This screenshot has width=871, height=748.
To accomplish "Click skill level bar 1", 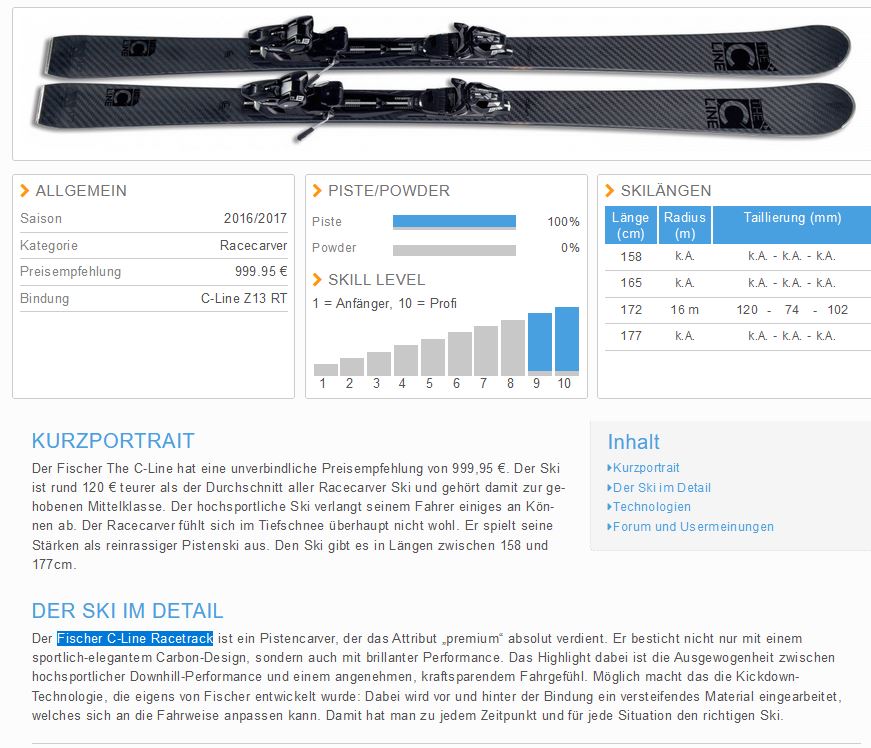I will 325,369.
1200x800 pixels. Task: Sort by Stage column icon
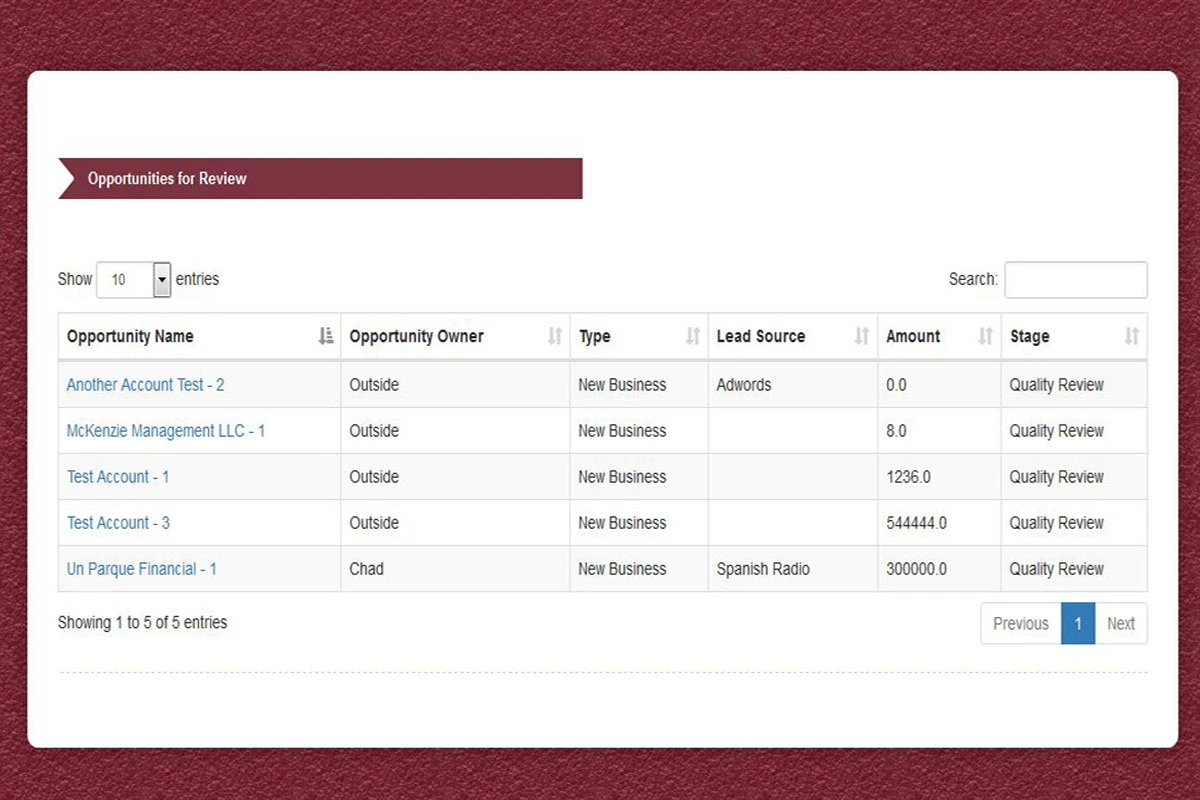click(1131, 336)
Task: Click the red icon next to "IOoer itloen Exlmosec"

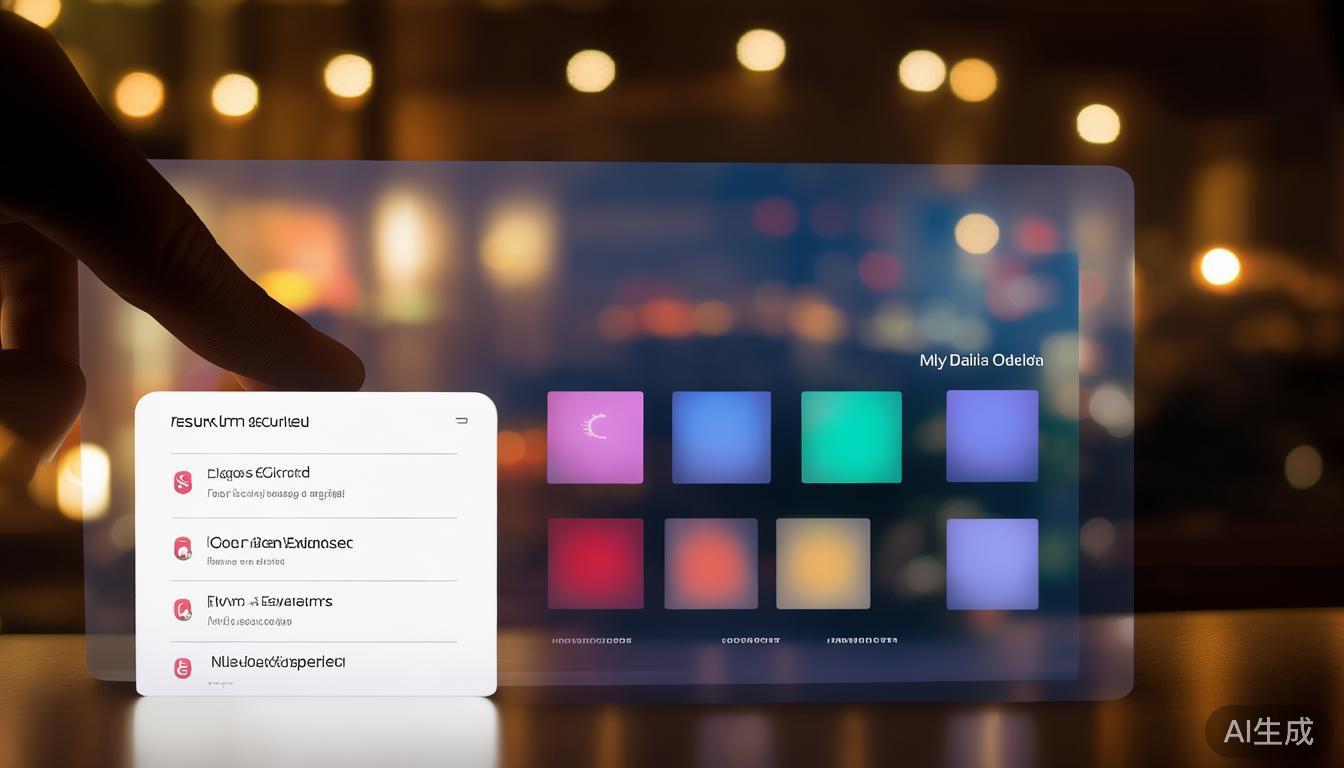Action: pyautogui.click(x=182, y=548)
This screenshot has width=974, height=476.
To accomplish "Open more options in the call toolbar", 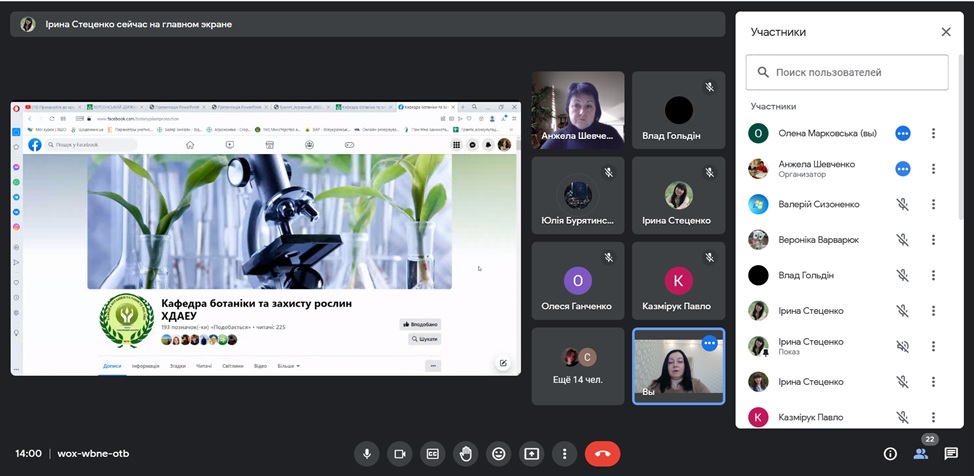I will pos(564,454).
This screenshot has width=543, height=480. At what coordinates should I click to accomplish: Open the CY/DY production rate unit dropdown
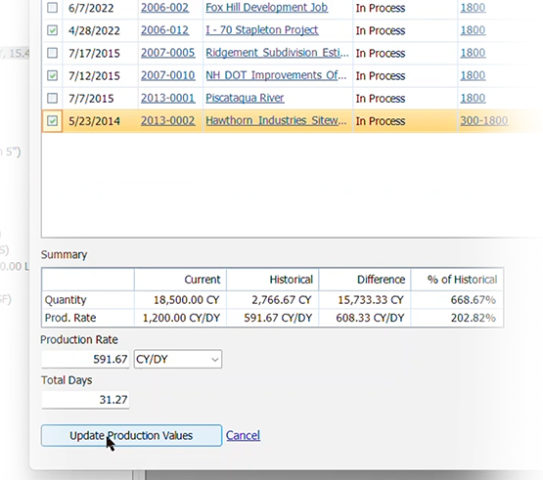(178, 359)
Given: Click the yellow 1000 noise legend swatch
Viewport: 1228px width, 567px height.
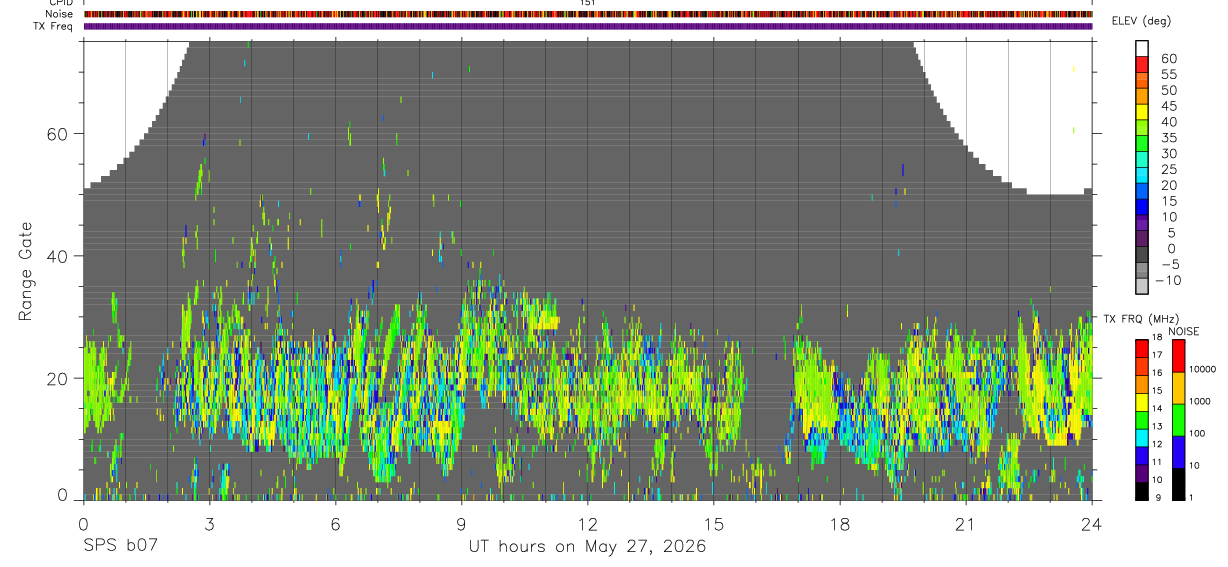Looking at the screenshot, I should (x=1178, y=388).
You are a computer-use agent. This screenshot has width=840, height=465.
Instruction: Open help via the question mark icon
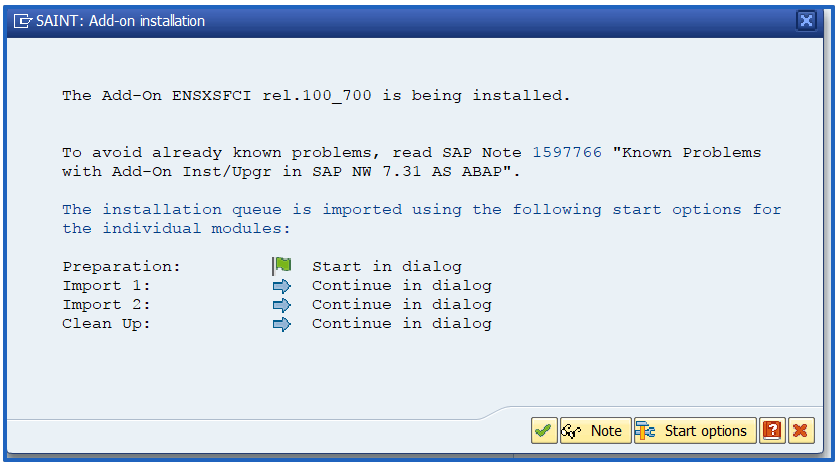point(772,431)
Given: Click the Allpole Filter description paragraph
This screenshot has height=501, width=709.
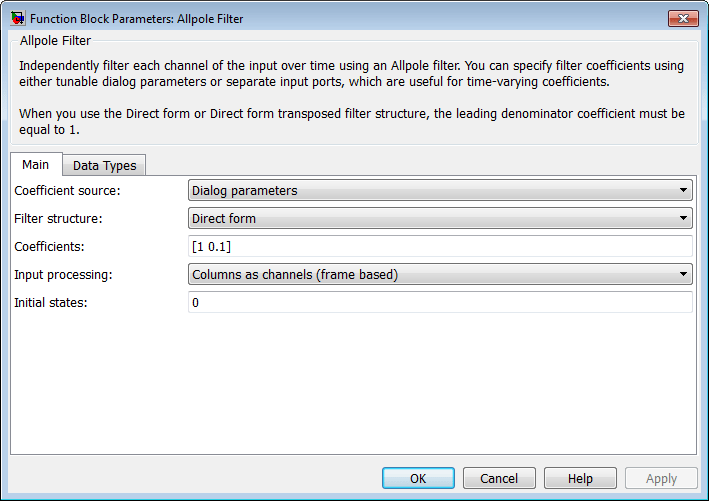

* * * * * * *

*EXERCISE PROMPT:* Write out every line of the preceding listing that contains "Given".

*SOLVED PROBLEM:*
Given: Click the yellow 1000 noise legend swatch
Given: Click the Allpole Filter description paragraph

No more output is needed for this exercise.